Paro universitario contra el desfinanciamiento
En medio de un panorama de recorte sistemático del Estado y desfinanciamiento de las áreas estratégicas del desarrollo nacional, las universidades públicas vuelven a protagonizar una semana clave de movilización. Desde hoy y hasta el 6 de diciembre, la Conadu Histórica impulsa una nueva medida de fuerza en reclamo de la aplicación inmediata de la Ley de Financiamiento Universitario, aprobada por ambas cámaras del Congreso y desoída por el gobierno de Javier Milei, decidido a profundizar el ajuste sobre el sistema científico y educativo del país.
El conflicto no es nuevo, pero sí se agrava. Tras el veto presidencial a la ley —posteriormente ratificada por Diputados y Senadores—, el Poder Ejecutivo se niega a instrumentar los recursos que garantizan el funcionamiento básico de las universidades nacionales y los salarios de sus trabajadores. La norma, impulsada por un amplio arco político, establece un piso de financiamiento para evitar que el funcionamiento universitario dependa del humor del gobierno de turno o de medidas discrecionales que socaven la autonomía y la planificación académica.
Sin embargo, en un contexto donde el oficialismo insiste en justificar cada recorte con el mantra de la “falta de fondos”, la educación superior volvió a transformarse en objetivo central de la motosierra. Lo que para el gobierno aparece como un gasto prescindible, para el sistema universitario es una amenaza directa a su continuidad. De acuerdo con el Consejo Interuniversitario Nacional (CIN), que nuclea a los rectores de todo el país, “la situación salarial de las y los trabajadores de la educación superior y presupuestaria del sistema universitario es cada vez más grave”. No se trata solo de salarios por debajo de la línea de pobreza, sino de laboratorios que no pueden reponer insumos, comedores estudiantiles que funcionan al límite y carreras enteras sometidas a un deterioro acelerado.
El escenario revela dos modelos de país en tensión. De un lado, el proyecto que Milei encarna con crudeza: la subordinación absoluta a los monopolios extranjeros —especialmente los ligados al capital financiero y tecnológico estadounidense— y la reducción del Estado a su mínima expresión, incluso si eso implica condenar a la Argentina al atraso científico, tecnológico e industrial. En esa lógica, las universidades no son una inversión estratégica, sino un obstáculo para la doctrina del mercado como único ordenador social.
Del otro lado, miles de docentes, estudiantes, nodocentes e investigadores que defienden no solo su ámbito de trabajo y estudio, sino una concepción de país basada en la soberanía y en la producción de conocimiento propio. Las universidades públicas argentinas han sido, históricamente, un pilar del desarrollo nacional, desde la formación de profesionales en salud hasta la creación de tecnologías aplicadas a la industria, la energía, el agro y la infraestructura. Allí donde la motosierra ve gastos, la sociedad reconoce derechos, futuro y capacidad de transformar la realidad.

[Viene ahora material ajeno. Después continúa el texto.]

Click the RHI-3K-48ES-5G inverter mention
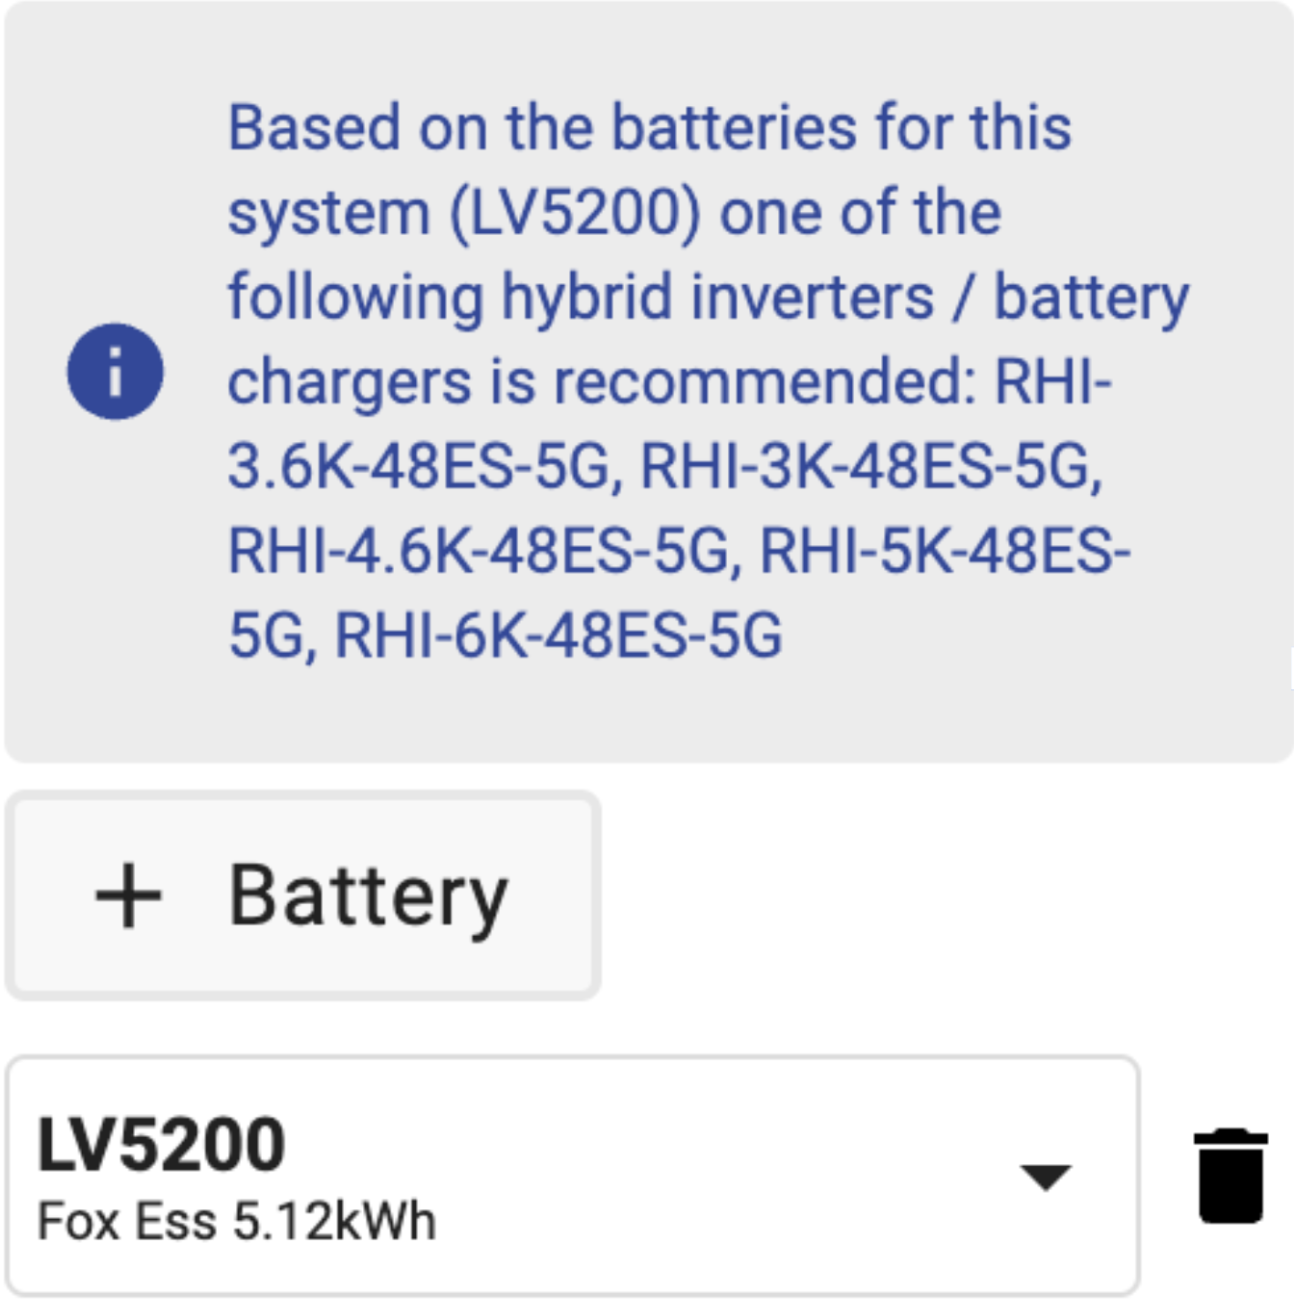 point(871,467)
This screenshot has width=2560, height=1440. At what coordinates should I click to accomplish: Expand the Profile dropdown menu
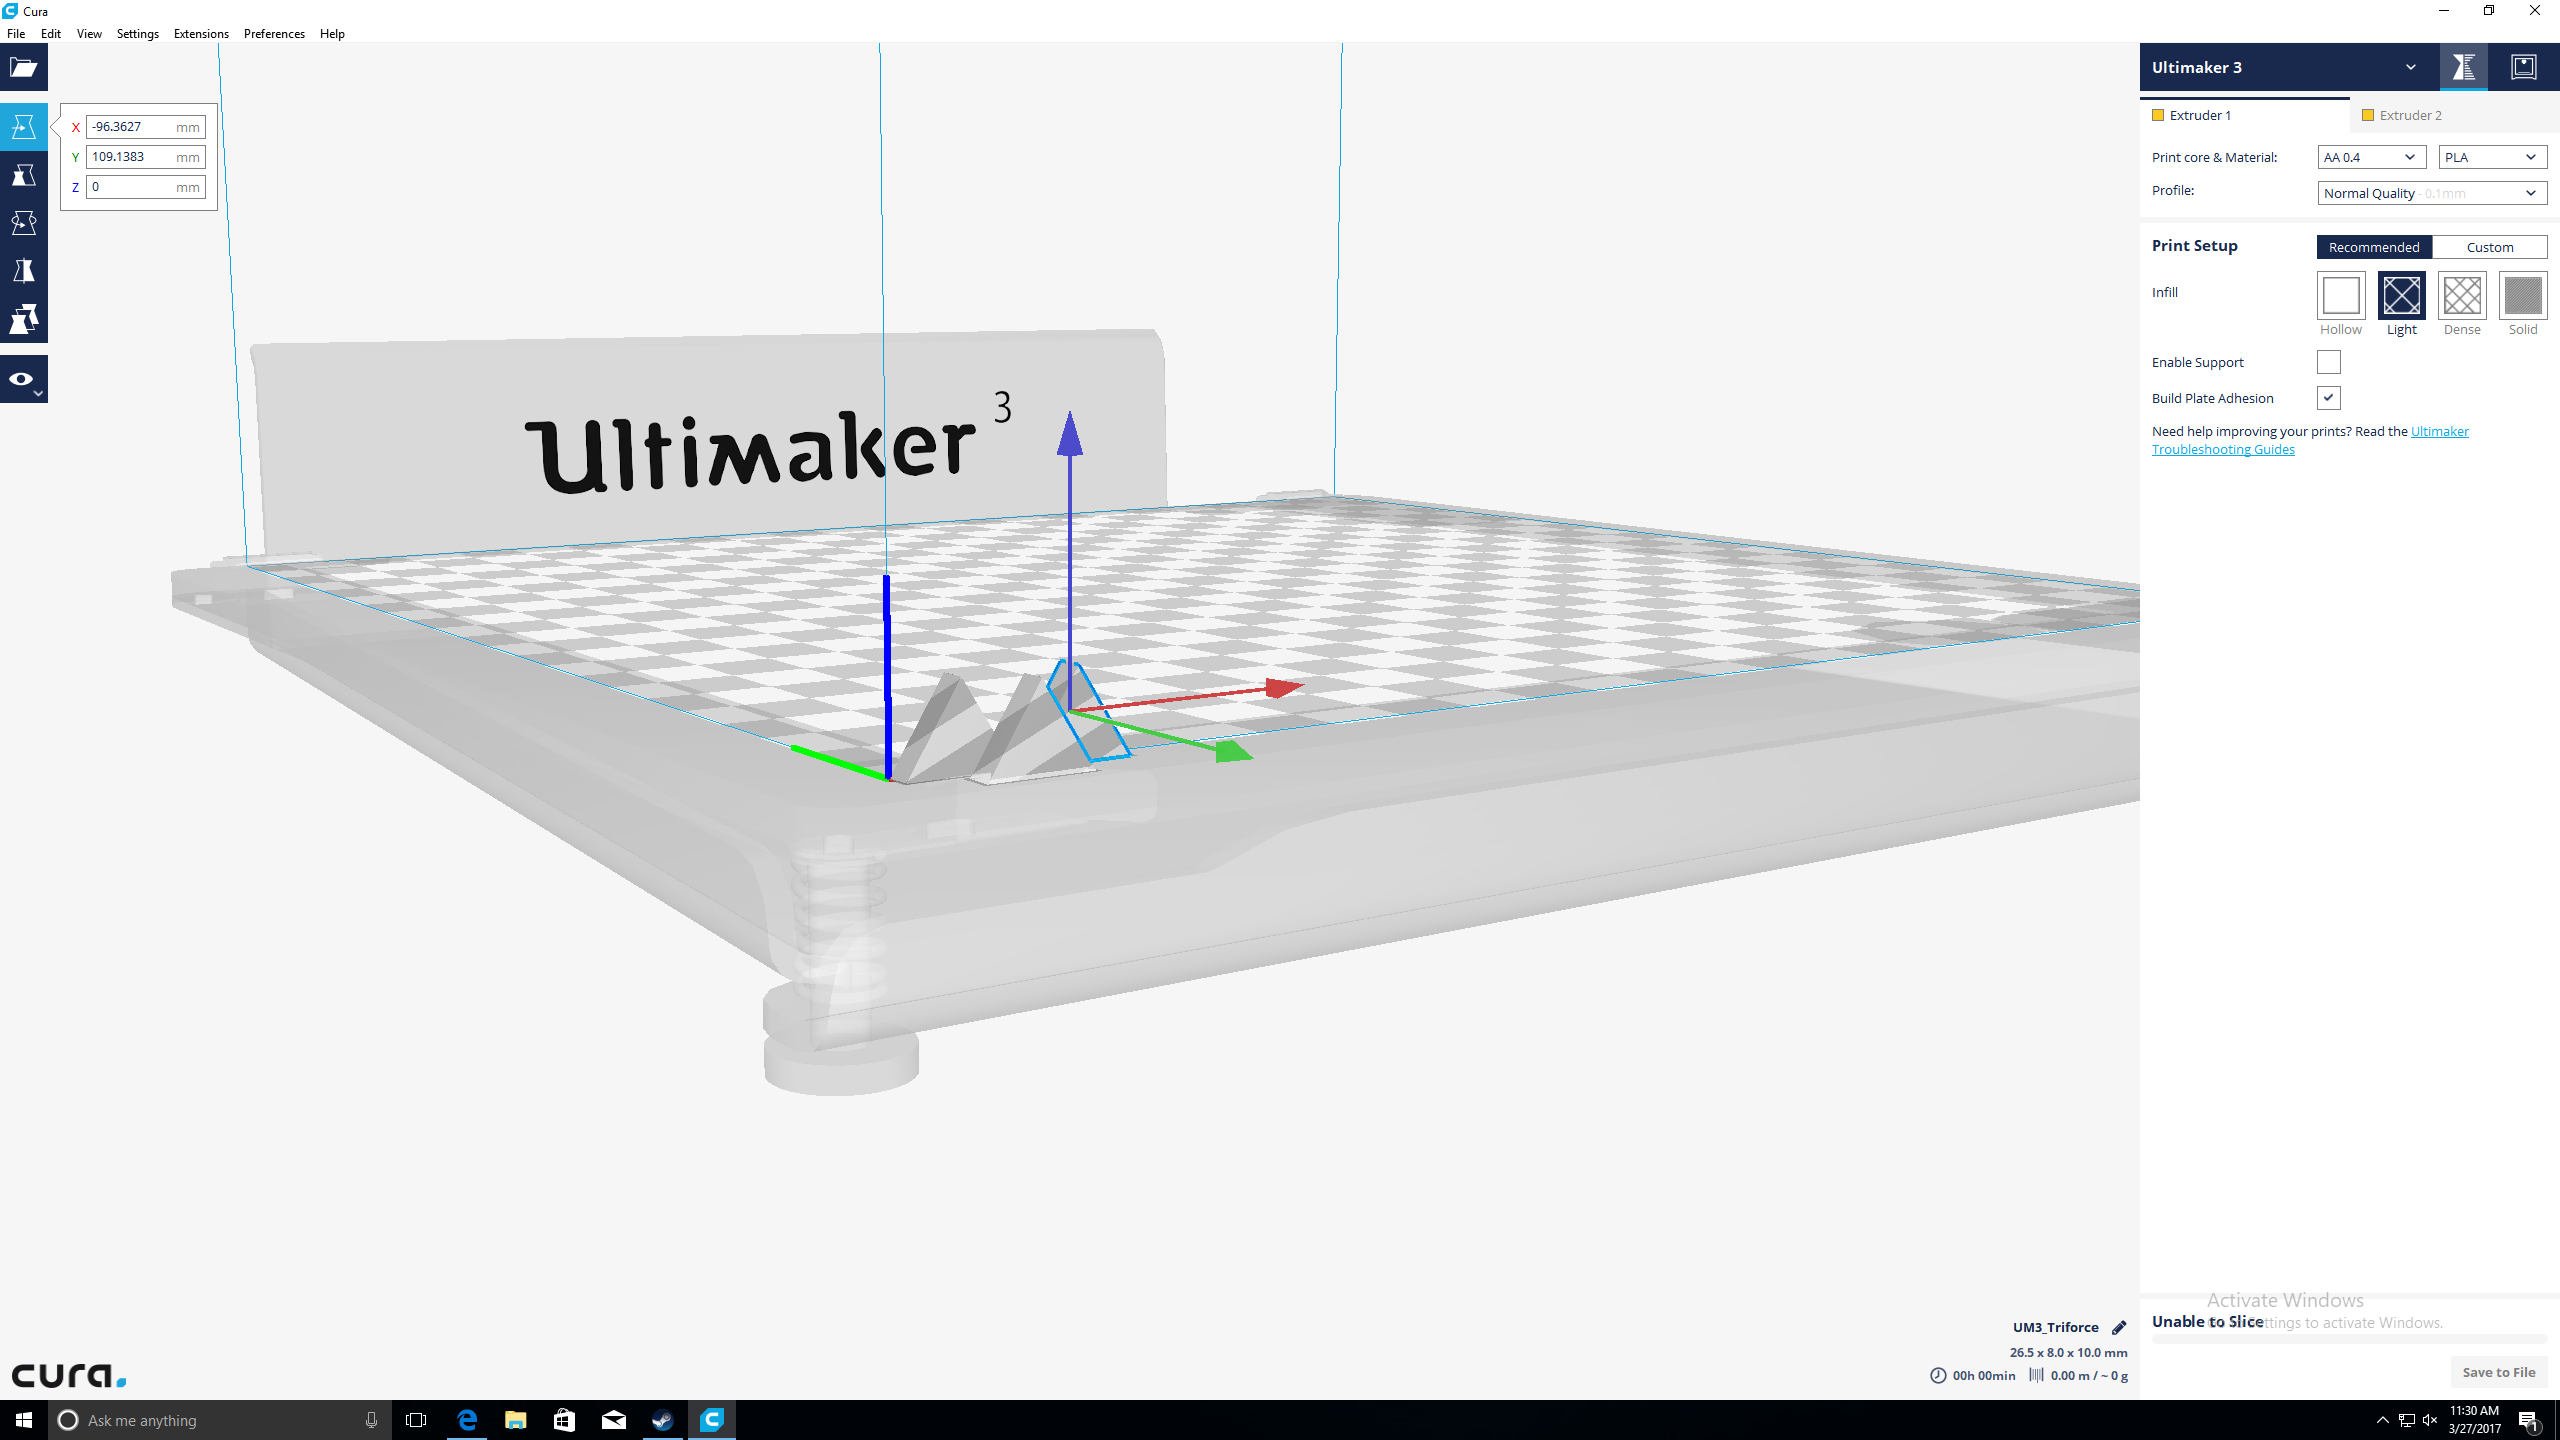pyautogui.click(x=2430, y=192)
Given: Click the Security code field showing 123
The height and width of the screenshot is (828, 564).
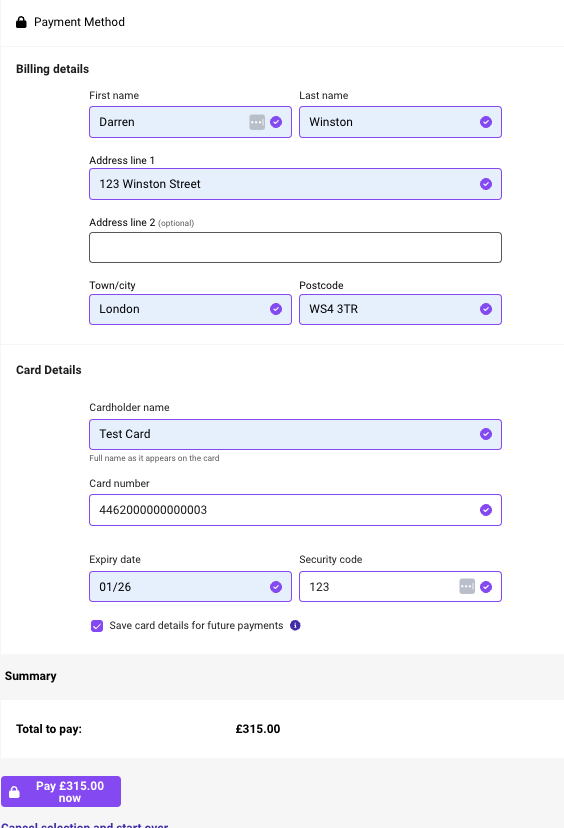Looking at the screenshot, I should [400, 587].
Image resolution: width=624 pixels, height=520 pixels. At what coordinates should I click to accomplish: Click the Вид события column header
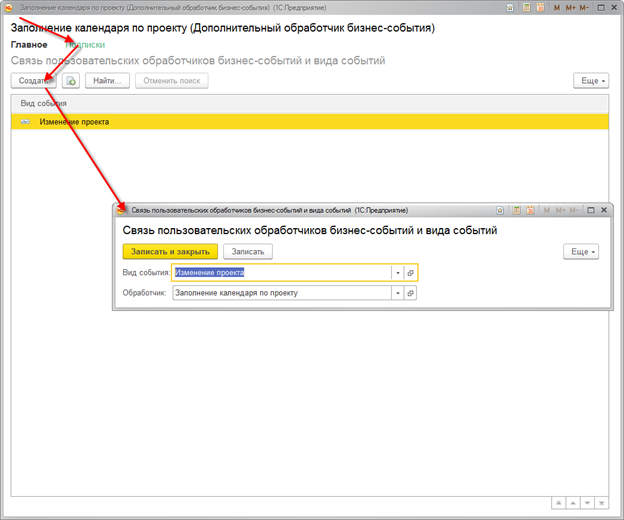click(x=44, y=103)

La disputa es más profunda que un desacuerdo presupuestario: es la disputa por el sentido mismo del desarrollo nacional. La consigna que vuelve a escucharse en las asambleas y marchas —“sin industria no hay universidad”— expone un diagnóstico compartido. La ciencia y la tecnología se desarrollan o se desmantelan según el modelo productivo que organice el país. Para un proyecto que apuesta a la primarización, la apertura irrestricta y la dependencia, la universidad pública es prescindible. Para un país que quiera ser algo más que un proveedor de materias primas, es indispensable.
La resistencia universitaria, lejos de agotarse, se consolida. A las jornadas de paro se suman clases públicas, radios abiertas, debates, movilizaciones federales y articulación con sindicatos, centros de estudiantes y organizaciones sociales. La unidad lograda en las masivas movilizaciones de este año vuelve a ser un punto de apoyo fundamental para enfrentar un ajuste que no distingue entre estudiantes becados, investigadoras con años de trayectoria o trabajadores que sostienen los servicios básicos de cada facultad.
Lo que está en juego no es solo el presupuesto: es el derecho a estudiar, enseñar, investigar y producir conocimiento en un país que, pese a las crisis cíclicas, siempre encontró en su universidad pública un motor de ascenso social y autonomía tecnológica. El avance del desguace no será detenido sin organización, sin movilización y sin un proyecto alternativo que dispute el sentido común que el gobierno intenta imponer.
Frente a un gobierno que se alinea con los intereses de los monopolios y vacía el Estado, las universidades, una vez más, se transforman en una trinchera de defensa democrática. La semana de lucha que comienza no solo interpela al poder político, sino a toda la sociedad: el futuro argentino se juega también en las aulas, los laboratorios y los campus que hoy pelean por seguir abiertos.